Question

Air speed of an airplane is $400km{{h}^{-1}}$. The wind is blowing at $200km{{h}^{-1}}$ towards east direction. In what direction should the pilot try to fly the plane so as to move exactly towards the north east.

Answer 1

Hint:The flow of the wind will affect the motion of the plane. The resultant velocity of the plane will be equal to the vector sum of the airspeed of the plane and the velocity of the wind. Draw a vector diagram and find the angle that the pilot should make for the required condition.

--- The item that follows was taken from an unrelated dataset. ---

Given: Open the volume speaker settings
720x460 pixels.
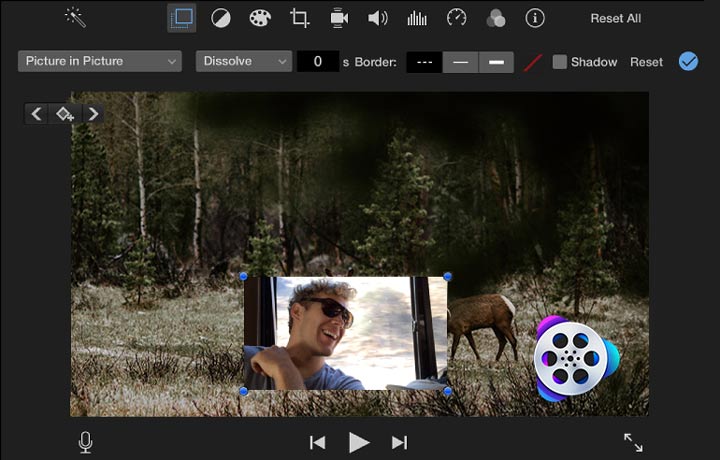Looking at the screenshot, I should click(378, 18).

Complete step by step answer:
When an airplane flies in presence of a wind, the speed and direction of the wind affects the motion of the plane. The wind may either assist the motion of the plane or oppose the motion of the plane depending upon the speed and direction of the wind.In this case, the wind is blowing with a speed of $200km{{h}^{-1}}$ towards east. This will increase the speed of the plane by $200km{{h}^{-1}}$ towards east. Let the initial direction of the plane be making an angle $\theta $ with horizontal and the plane will move with a speed of $400km{{h}^{-1}}$. Due to this the resultant velocity of the plane will be equal to the vector sum of the airspeed of the plane and the velocity of the wind, as shown in the figure.

Here, ${{V}_{A}}$ is the airspeed of the plane, ${{V}_{W}}$ is the velocity of the wind and ${{V}_{R}}$ is the resultant velocity of the plane.

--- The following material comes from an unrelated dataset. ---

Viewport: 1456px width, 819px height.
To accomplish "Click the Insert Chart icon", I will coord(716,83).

Since ${{V}_{R}}$ is resultant of ${{V}_{A}}$ and ${{V}_{W}}$, the vertical component of the ${{V}_{R}}$ is equal to sum of the vertical components of the ${{V}_{A}}$ and ${{V}_{W}}$.
i.e. $\dfrac{{{V}_{R}}}{\sqrt{2}}={{V}_{A}}\sin \theta $ .…. (i)
And the horizontal component of ${{V}_{R}}$ is equal to sum of the horizontal components of the ${{V}_{A}}$ and ${{V}_{W}}$.
i.e. $\dfrac{{{V}_{R}}}{\sqrt{2}}={{V}_{A}}\cos \theta +{{V}_{W}}$ ….. (ii).
Now, equate (i) and (ii).
$\Rightarrow {{V}_{A}}\sin \theta ={{V}_{A}}\cos \theta +{{V}_{W}}$
$\Rightarrow {{V}_{A}}\sin \theta -{{V}_{A}}\cos \theta ={{V}_{W}}$
Substitute ${{V}_{A}}=400km{{h}^{-1}}$ and ${{V}_{W}}=200km{{h}^{-1}}$.
$\Rightarrow 400\sin \theta -400\cos \theta =200$
$\Rightarrow \sin \theta -\cos \theta =\dfrac{1}{2}$
Divide the equation by $\cos {{45}^{\circ }}=\dfrac{1}{\sqrt{2}}$.
$\Rightarrow \sin \theta \cos {{45}^{\circ }}-\cos \theta \cos {{45}^{\circ }}=\dfrac{1}{2\sqrt{2}}$
But from trigonometry we know that,
$\sin \theta \cos {{45}^{\circ }}-\cos \theta \cos {{45}^{\circ }}=\sin (\theta -{{45}^{\circ }})$.
Then,
$\Rightarrow \sin (\theta -{{45}^{\circ }})=\dfrac{1}{2\sqrt{2}}$
$\Rightarrow \theta -{{45}^{\circ }}={{\sin }^{-1}}\dfrac{1}{2\sqrt{2}}$
$\Rightarrow \theta -{{45}^{\circ }}={{20.7}^{\circ }}$
$\therefore \theta ={{20.7}^{\circ }}+{{45}^{\circ }}={{65.7}^{\circ }}$

Therefore, in order to fly the plane towards north-east, the pilot must try to fly the plane in the direction that makes an angle of ${{65.7}^{\circ }}$ with a positive x-axis.

Note: In order to solve direction problems students may be confused in direction. So always remember below chart
 

And always assume all distances to be along straight lines and between specified points each main direction changes north to west /east, it will be $90{}^\circ $change but the change between north and north east is only $45{}^\circ $.